This is the first of what I hope will be informative and helpful progress reports for the Evergreen software development project. In this report I plan on giving a broad, project-wide overview of events, decisions, issues, and milestones that have occurred recently within the project. I also hope this report elicits responses and comments from you, the reader. My goal is to compile this sort of report at least monthly. The official target audience for this report is the PINES Executive Committee, but, of course, I welcome anyone to read and comment. I should also mention that since this is my first report, and I have to cover multiple months, this will most likely be one of my larger reports.
Assembling The Development Team
The first task we focused on was assembling the people who would form the core of the software development team. We currently have four staff members working on the development project as their primary duty:
- Brad LaJeunesse, PINES System Administrator, will be providing system administration and project management. Brad is a librarian, and has extensive knowledge of library data, practices, and policies.

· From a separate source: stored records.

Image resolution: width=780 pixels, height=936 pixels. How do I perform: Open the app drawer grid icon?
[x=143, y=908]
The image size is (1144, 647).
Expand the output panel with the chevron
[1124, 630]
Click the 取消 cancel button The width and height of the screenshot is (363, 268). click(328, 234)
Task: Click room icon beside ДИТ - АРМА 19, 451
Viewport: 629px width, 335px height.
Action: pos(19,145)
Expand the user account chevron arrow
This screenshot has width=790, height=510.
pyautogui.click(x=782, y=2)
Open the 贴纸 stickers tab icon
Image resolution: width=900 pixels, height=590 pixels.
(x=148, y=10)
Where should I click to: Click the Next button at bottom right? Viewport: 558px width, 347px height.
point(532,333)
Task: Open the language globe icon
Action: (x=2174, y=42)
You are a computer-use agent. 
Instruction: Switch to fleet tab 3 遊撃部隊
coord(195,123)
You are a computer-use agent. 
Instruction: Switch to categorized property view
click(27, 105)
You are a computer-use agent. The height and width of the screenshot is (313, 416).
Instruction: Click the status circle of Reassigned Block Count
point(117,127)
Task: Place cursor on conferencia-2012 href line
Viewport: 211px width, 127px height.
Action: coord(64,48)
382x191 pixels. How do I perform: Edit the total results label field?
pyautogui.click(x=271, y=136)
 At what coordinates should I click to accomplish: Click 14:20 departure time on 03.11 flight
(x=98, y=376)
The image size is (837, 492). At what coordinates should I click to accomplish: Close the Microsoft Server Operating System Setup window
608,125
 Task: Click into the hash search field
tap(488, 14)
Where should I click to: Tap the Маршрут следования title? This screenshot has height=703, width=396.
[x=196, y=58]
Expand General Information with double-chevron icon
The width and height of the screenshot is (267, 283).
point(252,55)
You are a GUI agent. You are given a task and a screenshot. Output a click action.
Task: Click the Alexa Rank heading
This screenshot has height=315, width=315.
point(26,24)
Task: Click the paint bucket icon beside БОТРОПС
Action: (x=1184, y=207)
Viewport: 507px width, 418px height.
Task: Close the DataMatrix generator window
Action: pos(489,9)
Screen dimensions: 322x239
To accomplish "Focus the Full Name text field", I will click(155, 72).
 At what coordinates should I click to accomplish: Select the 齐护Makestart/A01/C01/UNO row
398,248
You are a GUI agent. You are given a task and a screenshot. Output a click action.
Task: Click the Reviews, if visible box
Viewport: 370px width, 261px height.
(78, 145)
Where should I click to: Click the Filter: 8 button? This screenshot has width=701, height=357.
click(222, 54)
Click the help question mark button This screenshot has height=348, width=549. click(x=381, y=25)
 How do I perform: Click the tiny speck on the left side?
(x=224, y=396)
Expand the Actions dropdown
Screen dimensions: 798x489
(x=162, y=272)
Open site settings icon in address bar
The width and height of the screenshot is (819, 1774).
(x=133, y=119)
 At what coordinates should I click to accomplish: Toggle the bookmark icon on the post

- Jason Etheridge, PINES System Support Specialist, will primarily develop the staff client and online public access catalog (OPAC). Jason will also assist in the modeling and the development of the business logic for the application. Jason has a wealth of experience with library data.
- Bill Erickson, PINES Systems Developer, will lead the development effort of the application business logic and middleware, including data modeling, data transfer, and general application logic.
- Mike Rylander, PINES Database Developer, will be primarily responsible for the development of the storage and persistence model, and will assist in overall application and data model design.
(Note: The above was copied from this FAQ entry.)
From a personal perspective, I have to mention that the development team members started working together like a well-oiled machine almost from the very beginning.
Teaching MARC to a Programmer
One of our first tasks was to acclimate the new programmers to the PINES project and to library data and practices. We went to a PINES library, and the programmers learned about library operations and needs. We also talked in-depth about library-specific data issues– namely, MARC.
Mike spent a significant amount of time in his Bibliographic Data Storage and Access blog entry talking about MARC and the issues associated with storing that data in a modern relational database, and I don’t want to repeat everything he’s already said, but there are a couple important points I’d like to talk about.
MARC is a really old standard. It’s really, really old when we look at it in the context of how quickly technology changes. The MARC format was written in a different time, in a different environment with different issues, needs, and available technology. MARC also has a long history, and has changed some over time. This fact, at times, can make it difficult to work with (and to store in a modern relational database).
As a database person, Mike’s first instinct was to break up a MARC record into small little pieces, and to store each little piece separately in the database. If a user needed to get that MARC record back out of the database, the software would have to retrieve each little piece of the record out of the database and reconstruct it again. This operation makes perfect sense to any programmer who works with relational databases, and it’s how any database guru worth his salt would attack this type of problem.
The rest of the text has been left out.